GIVEN TEXT -
====

Belafonte became the first Black person to win an Emmy Award in 1960 for outstanding performance in a variety or musical program. “The Tonight Show” was the first late-night TV show hosted by a Black person when Belafonte served as a guest host amid nationwide civil rights protests in 1968. He welcomed Martin Luther King, Jr. and Bobby Kennedy as guests to the show.

“When Dr. King called me in the first instance, I think he reached out for me because he needed to reach out to a much broader constituency than he had been serving,” Belafonte once said of his first meeting with King, PEOPLE reports. “He said, ‘You know, I don’t know all that will be… I don’t know where this goes. All I do know is that I am compelled to go with it… At the end I told him, ‘I make the commitment, I’m in. I have no idea where this will go either, but I will stay the course no matter what.”

Belafonte became a UNICEF Goodwill Ambassador in 1987, and received endless accolades throughout his life such as a National Medal of the Arts from President Bill Clinton in 1994, a Recording Academy’s Lifetime Achievement Award, the Bishop John T. Walker Distinguished Humanitarian Service Award, a Lifetime Achievement Grammy from the Recording Academy in 2000.

====

DATASET EXTRACT -
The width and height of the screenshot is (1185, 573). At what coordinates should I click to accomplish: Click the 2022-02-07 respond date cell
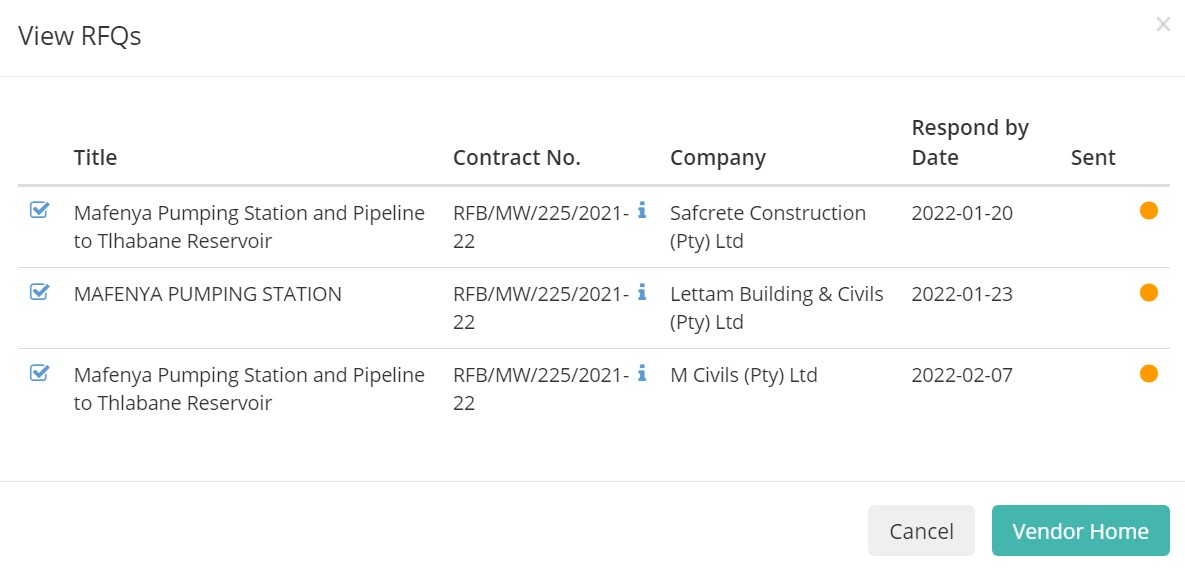(962, 375)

====

REQUIRED WORK -
1) According to the passage about Belafonte, in what year did he win an Emmy Award?
2) In the passage about Belafonte, reproduce the section starting with "Belafonte became a" and going on through "Academy in 2000.", but swap "UNICEF" for "United Nations".
3) Extend the passage about Belafonte's honors and civil rights work from the point where it stops.
The material has no connection to the passage about Belafonte.

EXERCISE RESPONSES -
1) 1960

2)
Belafonte became a United Nations Goodwill Ambassador in 1987, and received endless accolades throughout his life such as a National Medal of the Arts from President Bill Clinton in 1994, a Recording Academy’s Lifetime Achievement Award, the Bishop John T. Walker Distinguished Humanitarian Service Award, a Lifetime Achievement Grammy from the Recording Academy in 2000.

3)
As PEOPLE reports, Belafonte received honorary degrees from Spelman College, City University of New York, Tufts University, Brandeis University, Long Island University, Bard College, and Columbia University.

The Rock and Roll Hall of Fame inducted Belafonte into the category of Early Influence last year. At the time of his joining, he was the oldest living member of the organization.

According to THR, Belafonte once shared a valuable piece of advice that his mother gave him when he was 5. 

“She was tenacious about her dignity not being crushed,” he told NPR. “And one day she said to me — she was talking about coming back from the day when she couldn’t find work — fighting back tears, she said, ‘Don’t ever let injustice go by unchallenged.’ And that really became a deep part of my life’s DNA. A lot of people say to me, ‘When as an artist did you decide to become an activist?’ I say to them, ‘I was long an activist before I became an artist.’ ”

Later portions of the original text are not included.